Sian Jones has shocked neighbours and friends, who describe her as “mentally stable and friendly” by taking Trident on board a Boeing 777 for the purposes of setting it off whilst in the air, pinpointing the house of the young man who so outraged her by declaring Dr Pepper a better choice than Coke. This has shocked the world, with avid TV viewers dubbing it “The crime of the week”. The young man who was the prospective victim of this most recent attack is appearing on a special edition of Crime Watch tonight where he will attempt to explain this bizarre turn of events.
Meanwhile, Sian Jones has been banned from going anywhere near any shop which she would reasonably know sells either Coke or Dr Pepper. Her sobbing pleas were ignored by the stone-hearted judge. She has also been banned from travelling any other way than walking. She has now become a recluse, restricts her walks to her back garden and has her meals delivered through a postal service.

Thursday, 13 January 2011


A small house in the outskirts of Preston has been rocked by claims that humans have, in fact, come from a small fish that started out as a mass of magnets and eventually turned into a being that has been described by experts as “the missing link”.

Cameron Robinsticklewade, a young entrepreneur, has claimed to have had a vision of how this world, as we know it, came about. He claims that a previously unknown substance, frightliasticallymagnetsical, was so vastly attracted to a lump of magnets that it burst into thousands of pieces, creating a form of sub life, known by the name of wyum buywlz, and was the first beginnings of what was finally to end up as human beings as we know them.

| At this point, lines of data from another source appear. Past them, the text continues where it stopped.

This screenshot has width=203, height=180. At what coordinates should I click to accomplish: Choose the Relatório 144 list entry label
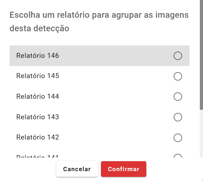point(38,97)
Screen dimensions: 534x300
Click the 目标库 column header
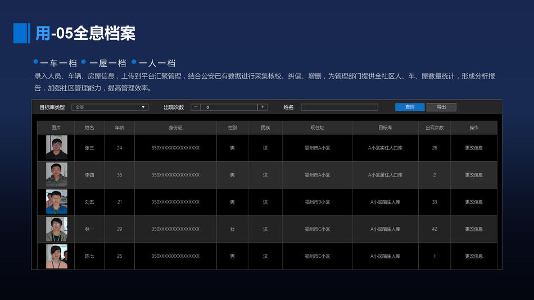point(385,128)
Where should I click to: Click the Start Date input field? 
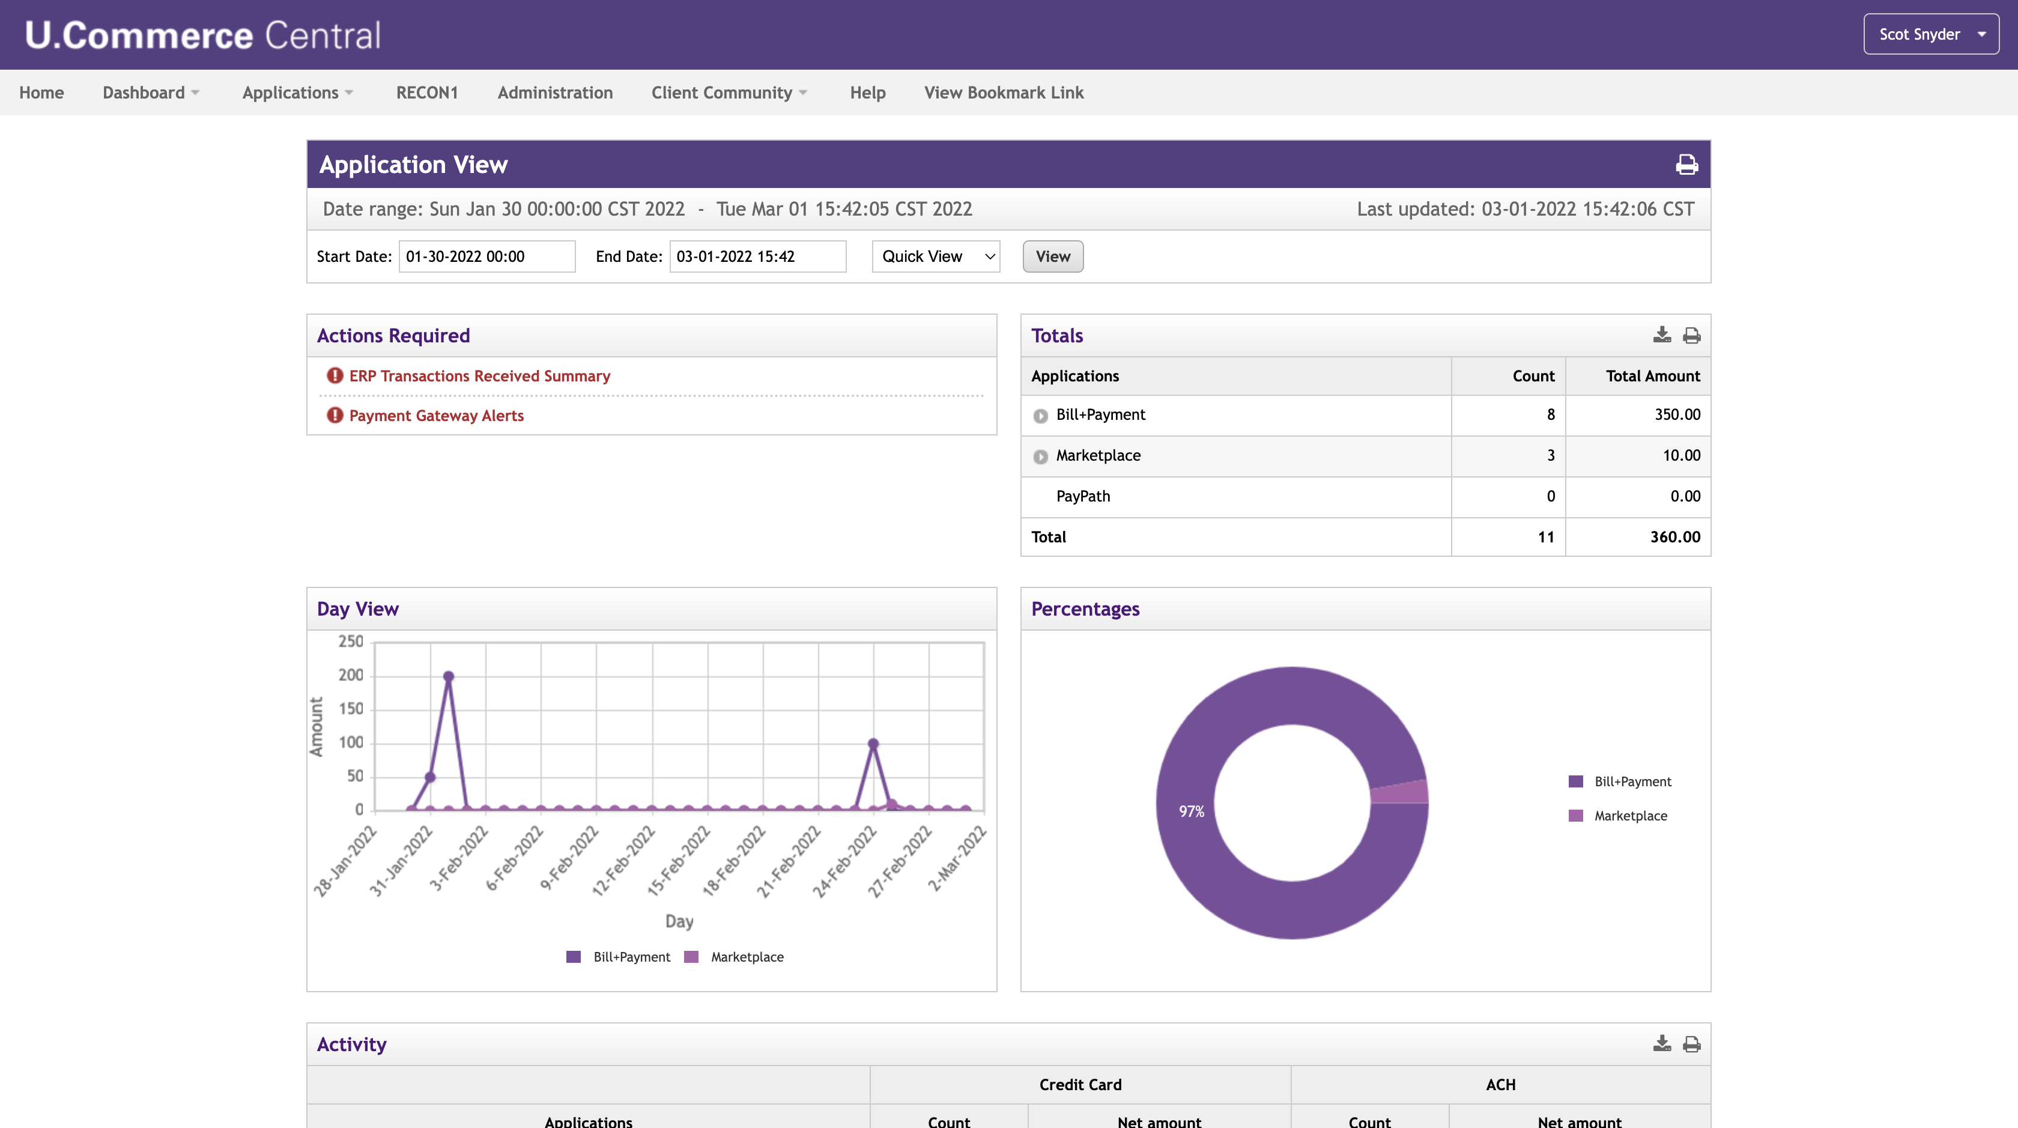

However, an unknown hitch caused the fish to leave the water and go to land. The fish evolved over millions of years into what Mr. Robinsticklewade is calling a Hyposyteothi, a half zebra, half human form, that over the millions of incredibly boring years that followed, managed to somehow grow human ears and learn to talk. Over the next few millions of years of re-production, these Hyposyteothi gradually became the humans that we see walking and talking around us today.

British ethologist and evolutionary biologist, Ricky Dawkers, welcomes these suggestions and says that the British public are needing something new to believe in, apart from the trash which was churned out by Charles Darwin. Whilst these words may surprise some avid Dawkers fans, Dawkers himself believes that the views of Darwin are so ludicrous and old fashioned, that something new would be great to feed to the idiotic British public. In case our news readers are offended by these statements made by Mr. Dawkers, the aforesaid would like to remind you that he is, in fact, no angel.

Mr. John Hodgson, who resides in the house where these claims were made and is a deeply religious man, is said to have retreated to his attic to try and get away from the shame of having such disgusting slurs said about him under his roof. He seems to take the reference to fish rather personally. His wife is, understandably, distraught, and is consulting doctors from London who specialize in working with recluses.

Meanwhile, the inventor of these claims, Mr. Robinsticklewade, is enjoying his new found fame. He says the idea first came to him when he was a small boy, visiting the local sea world. It is possible that this fateful visit he speaks of with such lightness, has been the means of rocking the scientific world and ruining a perfectly good man’s social life.